All of lore.kernel.org
 help / color / mirror / Atom feed
* [PATCH] FIX: Mdmon crashes after changing RAID level from 1 to 0
@ 2011-09-01 13:10 Lukasz Dorau
  2011-09-03 10:48 ` Jan Ceuleers
  2011-09-07  2:41 ` NeilBrown
  0 siblings, 2 replies; 3+ messages in thread
From: Lukasz Dorau @ 2011-09-01 13:10 UTC (permalink / raw)
  To: neilb; +Cc: linux-raid, marcin.labun, ed.ciechanowski

Description of the bug:
Sometimes mdmon crashes after changing RAID level from 1 to 0 (takeover).

Cause of the bug:
The managemon marks an active_array for removal from monitoring
by assigning a->container to NULL value (in the "manage_member" function).
Sometimes (during stress test) it happens right when the monitor
is in the "read_and_act" function and a->container pointer is in use.
This causes the monitor crashes.

Solution:
The active array has to be marked for removal in another way
than setting NULL pointer when it can be in use.
A new field "to_remove" was added to the "active_array" structure.
It is used in the managemon to mark a container to remove
(instead of the old assigment: a->container = NULL)
and monitor checks it to determine if the array should be removed.
The field "to_remove" should be checked in some other places
to avoid managing of the array which is going to be removed.
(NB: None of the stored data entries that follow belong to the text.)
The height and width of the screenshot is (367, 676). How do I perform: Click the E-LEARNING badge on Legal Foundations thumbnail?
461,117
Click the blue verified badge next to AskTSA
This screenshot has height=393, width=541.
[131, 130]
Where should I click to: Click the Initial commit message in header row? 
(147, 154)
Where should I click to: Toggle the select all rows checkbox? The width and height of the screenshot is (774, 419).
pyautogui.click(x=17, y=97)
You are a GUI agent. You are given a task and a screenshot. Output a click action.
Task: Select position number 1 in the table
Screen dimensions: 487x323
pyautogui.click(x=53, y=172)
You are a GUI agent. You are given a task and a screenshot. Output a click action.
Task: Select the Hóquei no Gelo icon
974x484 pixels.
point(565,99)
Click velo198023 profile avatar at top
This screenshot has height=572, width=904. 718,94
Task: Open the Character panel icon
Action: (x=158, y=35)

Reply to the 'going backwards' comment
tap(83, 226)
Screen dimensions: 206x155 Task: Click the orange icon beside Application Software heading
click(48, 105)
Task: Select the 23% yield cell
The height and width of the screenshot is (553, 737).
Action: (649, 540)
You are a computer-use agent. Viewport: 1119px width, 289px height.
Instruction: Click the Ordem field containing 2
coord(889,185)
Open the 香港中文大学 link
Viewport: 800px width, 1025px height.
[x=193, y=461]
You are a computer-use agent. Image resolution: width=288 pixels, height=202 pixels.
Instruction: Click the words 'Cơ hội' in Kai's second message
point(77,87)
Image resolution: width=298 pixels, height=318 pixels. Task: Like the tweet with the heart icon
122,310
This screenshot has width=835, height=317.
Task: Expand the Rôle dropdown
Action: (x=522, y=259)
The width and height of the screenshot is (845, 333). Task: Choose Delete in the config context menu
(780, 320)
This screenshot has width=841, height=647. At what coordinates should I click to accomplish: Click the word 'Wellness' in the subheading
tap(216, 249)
Signed-off-by: Lukasz Dorau <lukasz.dorau@intel.com>
---
 managemon.c |    4 ++--
 mdmon.h     |    1 +
 monitor.c   |    8 ++++----
 3 files changed, 7 insertions(+), 6 deletions(-)

diff --git a/managemon.c b/managemon.c
index d020f82..9e0a34d 100644
--- a/managemon.c
+++ b/managemon.c
@@ -461,7 +461,7 @@ static void manage_member(struct mdstat_ent *mdstat,
 	if (mdstat->level) {
 		int level = map_name(pers, mdstat->level);
 		if (level == 0 || level == LEVEL_LINEAR) {
-			a->container = NULL;
+			a->to_remove = 1;
 			wakeup_monitor();
 			return;
 		}
@@ -739,7 +739,7 @@ void manage(struct mdstat_ent *mdstat, struct supertype *container)
 		/* Looks like a member of this container */
 		for (a = container->arrays; a; a = a->next) {
 			if (mdstat->devnum == a->devnum) {
-				if (a->container)
+				if (a->container && a->to_remove == 0)
 					manage_member(mdstat, a);
 				break;
 			}
diff --git a/mdmon.h b/mdmon.h
index 6d1776f..59e1b53 100644
--- a/mdmon.h
+++ b/mdmon.h
@@ -28,6 +28,7 @@ struct active_array {
 	struct mdinfo info;
 	struct supertype *container;
 	struct active_array *next, *replaces;
+	int to_remove;
 
 	int action_fd;
 	int resync_start_fd;
diff --git a/monitor.c b/monitor.c
index 7ac5907..b002e90 100644
--- a/monitor.c
+++ b/monitor.c
@@ -479,7 +479,7 @@ static void reconcile_failed(struct active_array *aa, struct mdinfo *failed)
 	struct mdinfo *victim;
 
 	for (a = aa; a; a = a->next) {
-		if (!a->container)
+		if (!a->container || a->to_remove)
 			continue;
 		victim = find_device(a, failed->disk.major, failed->disk.minor);
 		if (!victim)
@@ -539,7 +539,7 @@ static int wait_and_act(struct supertype *container, int nowait)
 		/* once an array has been deactivated we want to
 		 * ask the manager to discard it.
 		 */
-		if (!a->container) {
+		if (!a->container || a->to_remove) {
 			if (discard_this) {
 				ap = &(*ap)->next;
 				continue;
@@ -642,7 +642,7 @@ static int wait_and_act(struct supertype *container, int nowait)
 			/* FIXME check if device->state_fd need to be cleared?*/
 			signal_manager();
 		}
-		if (a->container) {
+		if (a->container && !a->to_remove) {
 			is_dirty = read_and_act(a);
 			rv |= 1;
 			dirty_arrays += is_dirty;
@@ -657,7 +657,7 @@ static int wait_and_act(struct supertype *container, int nowait)
 
 	/* propagate failures across container members */
 	for (a = *aap; a ; a = a->next) {
-		if (!a->container)
+		if (!a->container || a->to_remove)
 			continue;
 		for (mdi = a->info.devs ; mdi ; mdi = mdi->next)
 			if (mdi->curr_state & DS_FAULTY)

---------------------------------------------------------------------
Intel Technology Poland sp. z o.o.
z siedziba w Gdansku
ul. Slowackiego 173
80-298 Gdansk

Sad Rejonowy Gdansk Polnoc w Gdansku, 
VII Wydzial Gospodarczy Krajowego Rejestru Sadowego, 
numer KRS 101882

NIP 957-07-52-316
Kapital zakladowy 200.000 zl

This e-mail and any attachments may contain confidential material for
the sole use of the intended recipient(s). Any review or distribution
by others is strictly prohibited. If you are not the intended
recipient, please contact the sender and delete all copies.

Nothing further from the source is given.